> _Exercise aim_:
Your answer must be exactly the lines from the one containing "FAQs (300, 2428)" through the end of the material, both ends included, without pictures.

Segment Open

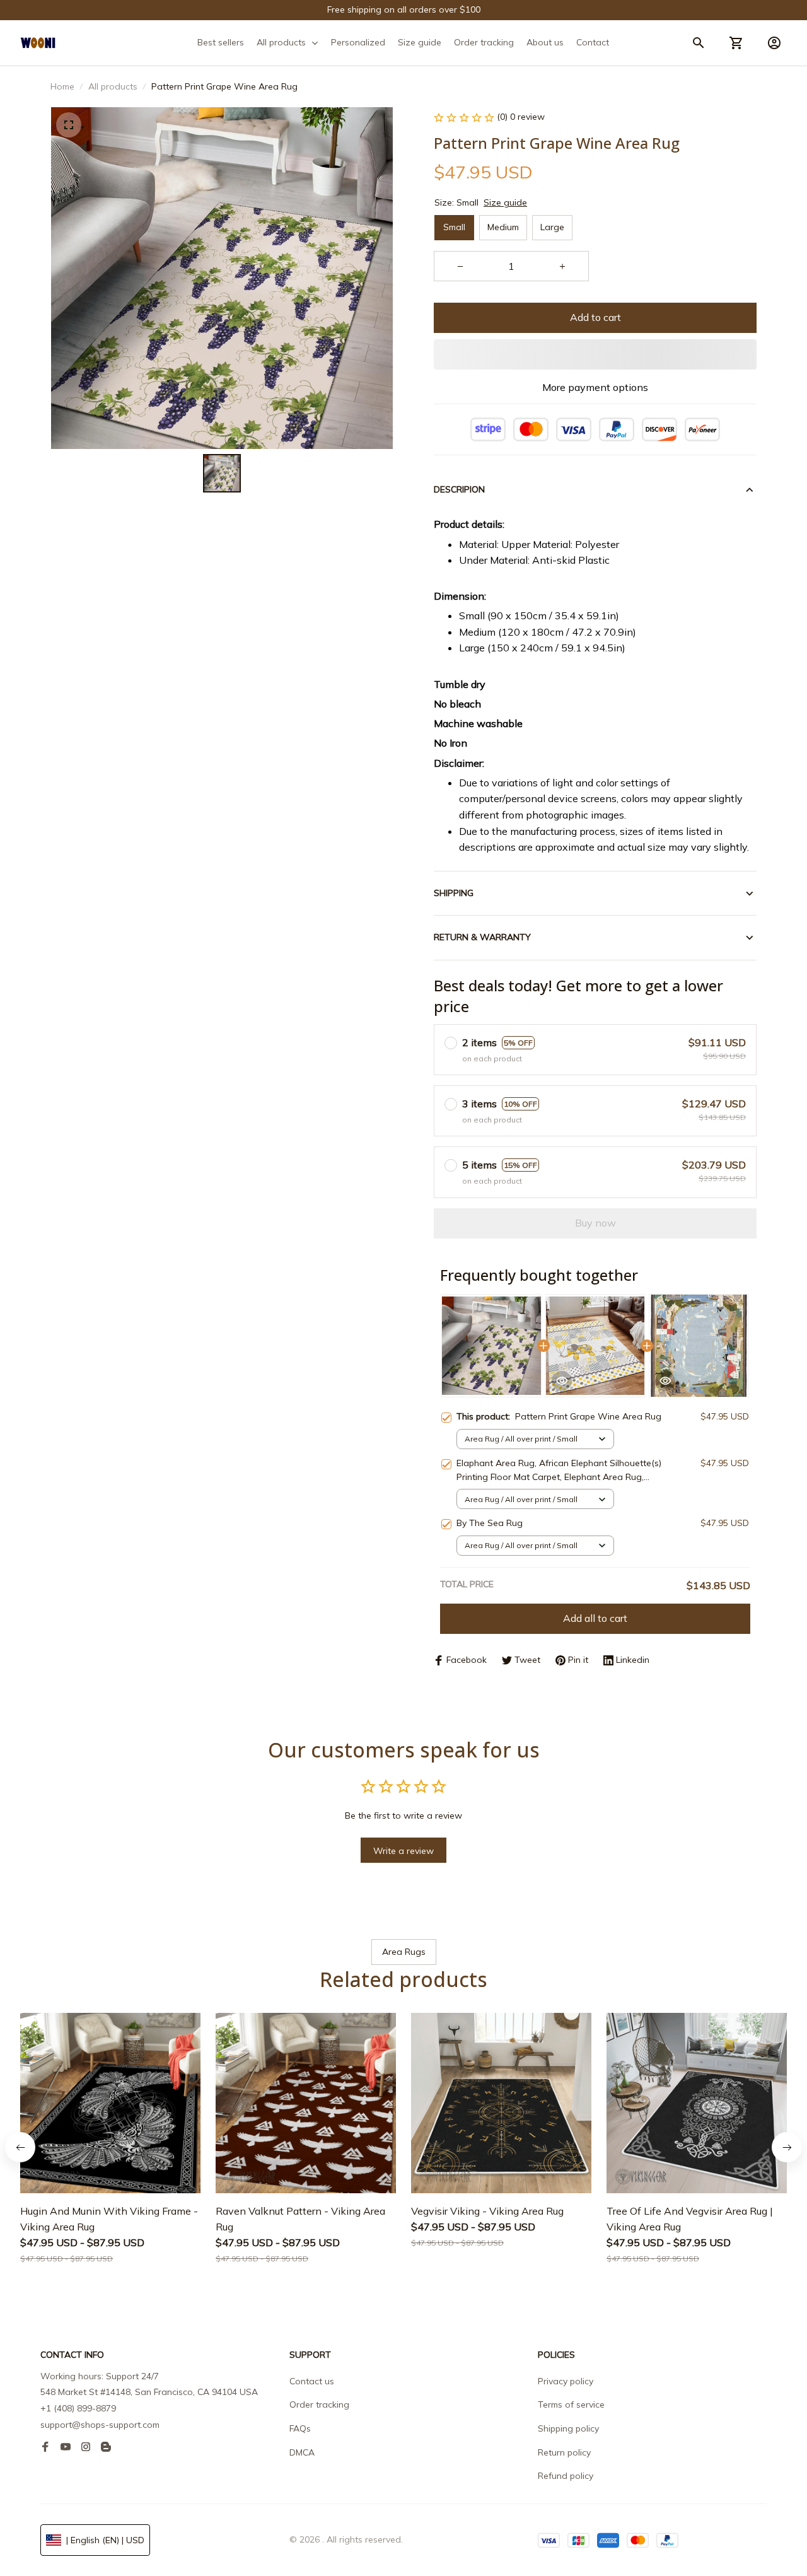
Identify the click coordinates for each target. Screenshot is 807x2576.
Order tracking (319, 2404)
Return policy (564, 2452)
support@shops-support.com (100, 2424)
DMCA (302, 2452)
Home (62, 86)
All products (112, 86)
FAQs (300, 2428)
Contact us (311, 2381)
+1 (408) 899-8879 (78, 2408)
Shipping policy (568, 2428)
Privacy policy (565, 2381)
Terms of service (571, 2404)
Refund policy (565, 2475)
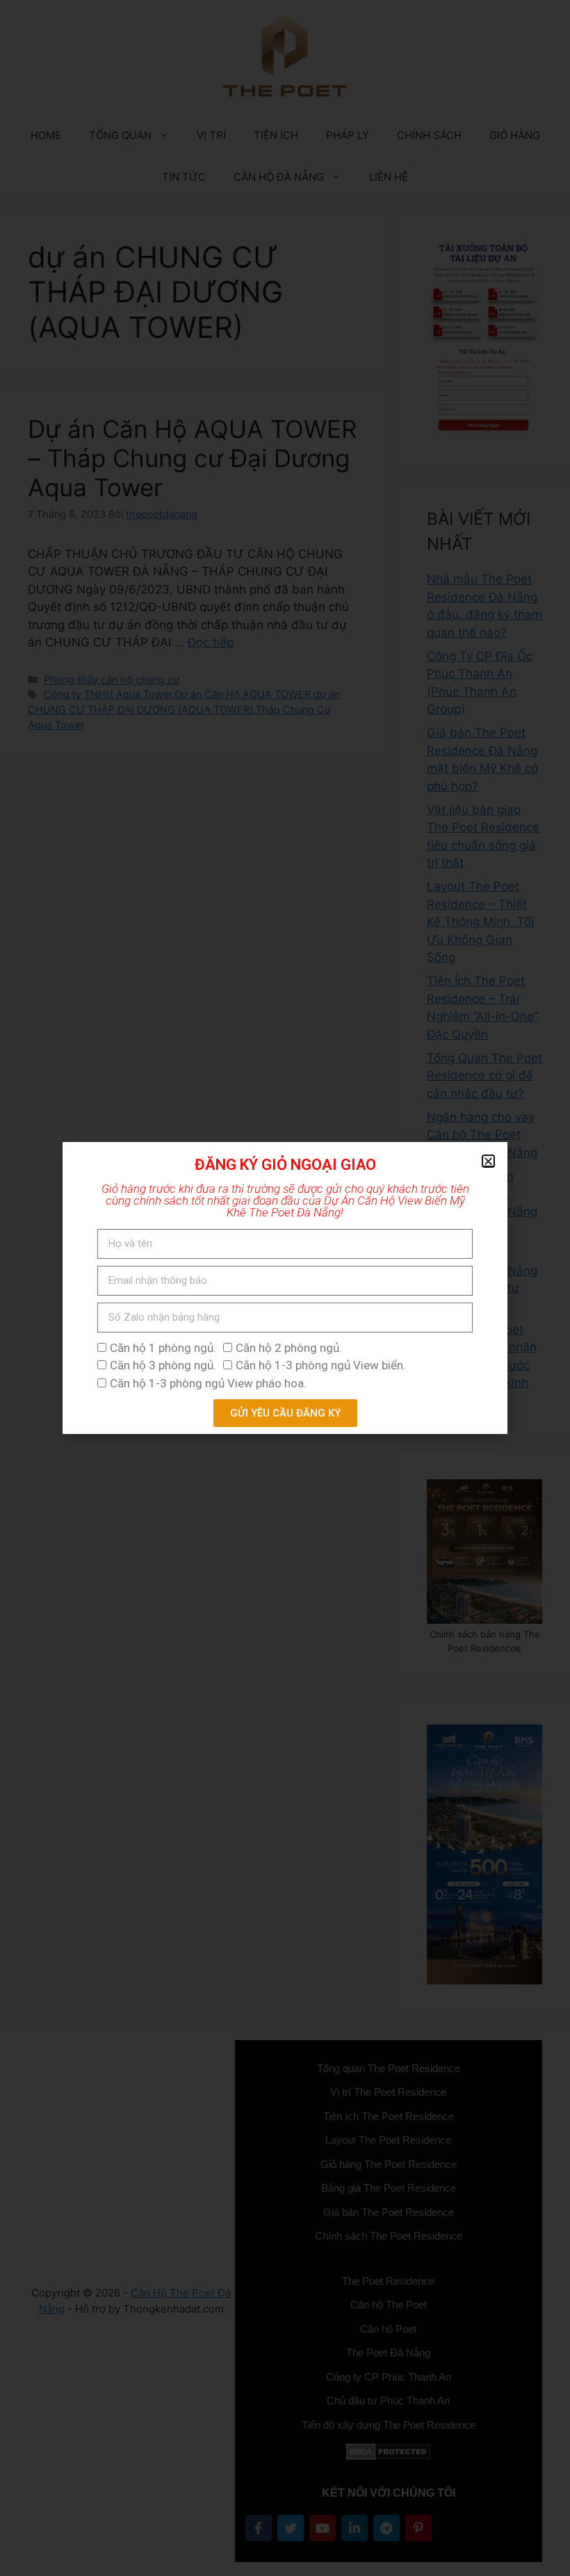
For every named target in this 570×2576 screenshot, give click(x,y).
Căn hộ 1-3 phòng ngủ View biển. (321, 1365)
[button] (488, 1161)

Segment Closed

> _Written response_:
FAQs (300, 2428)
Contact us (311, 2381)
+1 (408) 899-8879 (78, 2408)
Shipping policy (568, 2428)
Privacy policy (565, 2381)
Terms of service (571, 2404)
Refund policy (565, 2475)
For every named target in this 570×2576 screenshot, give click(x,y).
Căn hộ 1-3 phòng ngủ View biển. (321, 1365)
[button] (488, 1161)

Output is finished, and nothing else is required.